PBS documentary offers revealing look at public housing in America

The story of the transformation of East Lake Meadows in Atlanta from a distressed, crime-ridden public housing community into a viable, thriving neighborhood has been told before, but not with the depth and spirit of Sarah Burns’ and David McMahon’s new PBS documentary that airs on Tuesday night.

“East Lake Meadow: A Public Housing Story” recounts the 30-year trauma and horrid, dangerous conditions of that “project.” The people, tenants and families who lived in the 650-unit complex not 10 minutes from downtown Atlanta — and across the street from the famed East Lake Golf and Country Club — drive this 115-minute film.

They tell the story, their story, in compelling detail and emotion. They share why they moved to East Lake Meadows—now the Village at East Lake—why they stayed, what they endured, and, most significantly, how their experiences benefitted them.

Eva Davis in “East Lake Meadows: A Public Housing Story.”PBS

“So many of the former tenants we found who lived there asked, ‘Are you going to tell the good stuff, too?” Burns told NBC News. “They had fun and good times. For so long, East Lake Meadows has been portrayed one way. And the crime, violence and terrible conditions were always that one side.

“But David and I believed that was an incomplete story,” she said.

The husband-and-wife team took three years to research the history of public housing in Atlanta and America and to find former East Lake Meadow residents, at one point hiring a private investigator to find contact information. But creating a page on Facebook for East Lake Meadow former residents enhanced their search.

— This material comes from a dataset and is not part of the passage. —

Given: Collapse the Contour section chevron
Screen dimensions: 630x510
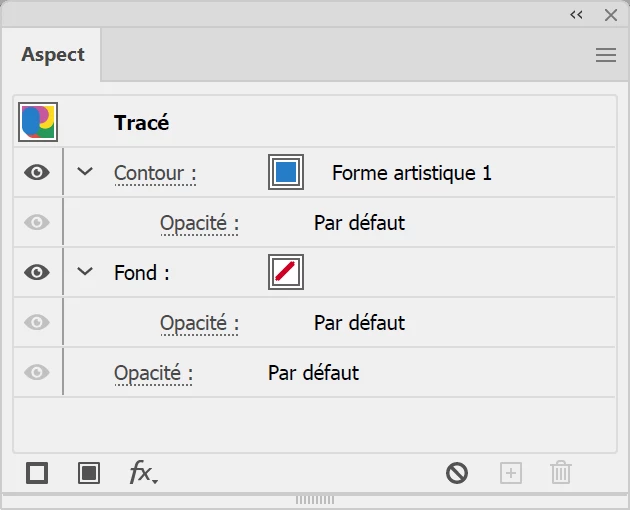Looking at the screenshot, I should [85, 172].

“In a week, we had 1,500 engagements,” Burns said. “We found hundreds of residents.”

Those residents, in whole, told a story of fear and anguish living in a complex dubbed “Little Vietnam” because of the violence and death that permeated the area. They told of the disappointment in the government that failed them with substandard domiciles and disgraceful-to-nonexistent maintenance of the properties.

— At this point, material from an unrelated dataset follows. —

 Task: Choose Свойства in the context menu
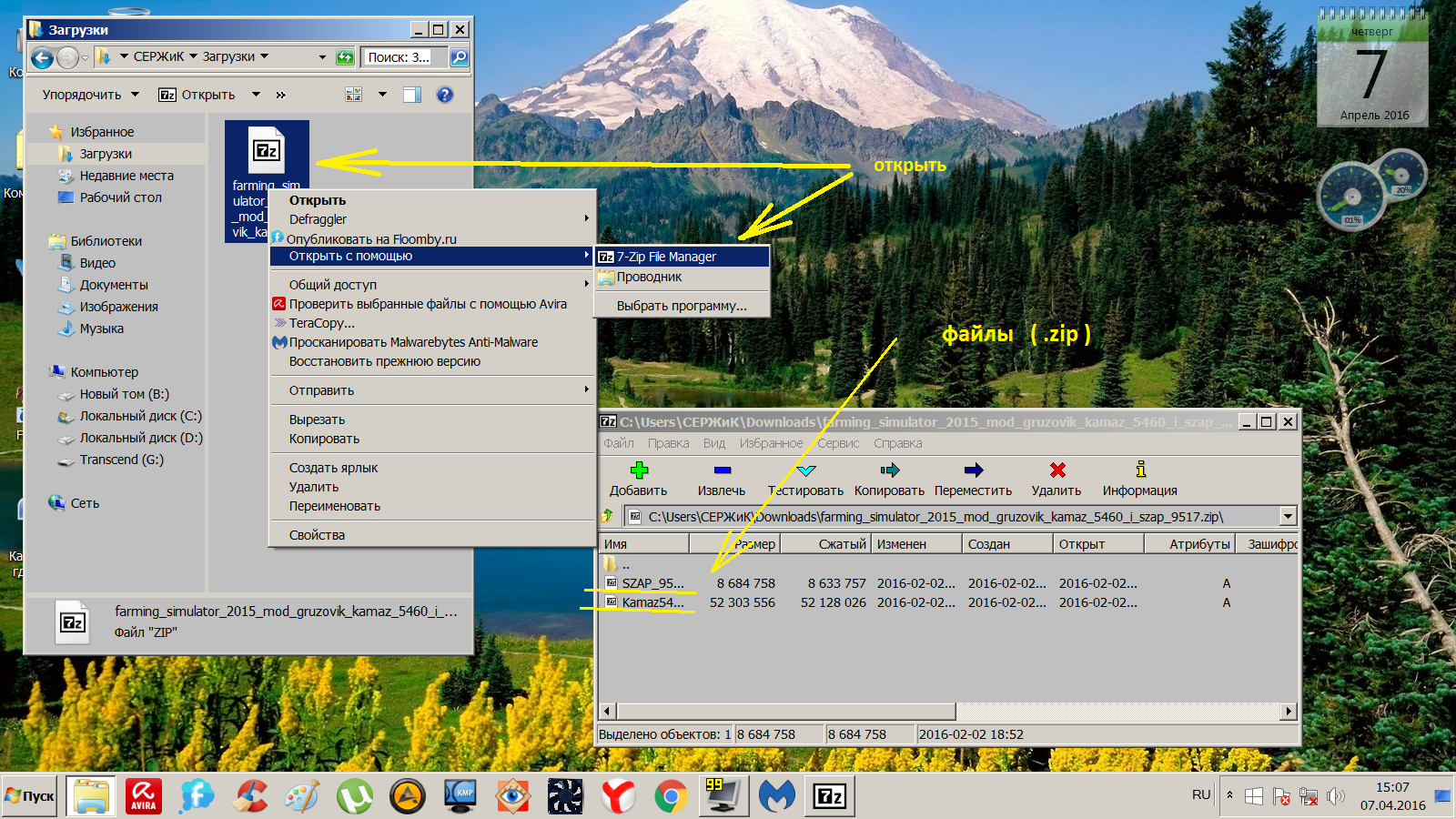[317, 535]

But they also shared the heretofore untold story of the benefits of their tumultuous plight. Most of the tenants built bonds, used their imagination to create entertainment, raised families and created life-long friends. The struggle built character. Yearly, the film shares, former residents convene for a reunion cookout.

“People never gave enough credit (to East Lake Meadows) for what it was for people who worked very hard to build a life for themselves, who had people they could depend on when there was no one else who was going to be there,” journalist Nikole Hannah-Jones of The New York Times said in the documentary.

Rilene and Chasity Dixon “East Lake Meadows: A Public Housing Story.”PBS

East Lake Meadows was constructed in 1970 as a public housing project where mostly white, affluent families lived. Originally, the film points out, there were 800 white residents and nine blacks—all of whom worked at the development. When a black family moved in, whites fled.

Laurence Lightfoot, a former resident, says in the film that when his aunt moved in to East Lake Meadows in the early 1970s, ‘For Sale’ signs went up everywhere at white households. “They gave away the community.”

There was excitement for blacks who moved there, though. Rent was $45 a month for three- and four-bedroom units. “It was like heaven to us,” Beverly Parks, a former tenant, said.

But that changed. Drugs infested the community and bullets flew. Meanwhile, the poorly constructed domiciles eroded. Raw sewage set in the streets. Pests—roaches and rats—were commonplace. Holes in walls were not fixed. Broken cabinets went unrepaired.

Amid all this chaos and fear, the families bonded. The glue was a “spit fire” of a woman named Eva Davis, a single mother of eight who was the community leader with a dogged determination to make things better. She used her money to help families. She confronted drug dealers, demanded services, argued with police and negotiated with politicians.

Harvard sociologist Mario Small said in the film: “It’s a myth that people aren’t trying. You get really high-quality schools in a low-income neighborhood, and you’re going to see kids one after the other saying: ‘I want to go to college. I want a good education.’ This idea that peopleas a general statement want to stay in their conditions because they want to be wards of the state is just not consistent with the evidence.”

In 1996, the demolition of East Lake Meadows, captured on video by students, began as part of Atlanta’s eradication of all public housing developments. Davis orchestrated a vote—although the Atlanta Housing Authority did not need the residents’ permission—on whether to vacate as the development was rebuilt. The community agreed, many reluctantly. Trust in the local government had eroded.

Their distrust was warranted. Only 20 percent of former tenants returned after new construction.

“I imagined there would be a lot more of the people who lived there first who returned to the new buildings,” said McMahon, who directed the award-winning “Central Park Five” documentary with Burns. But they changed the qualifications” and many were forced to move into Section 8 dwellings or accept vouchers.

“This film shows that happy, sad and tragic all co-existed with the people of East Lake Meadows,” he said. “It does not offer a policy prescription. But it is an emotional call to action.”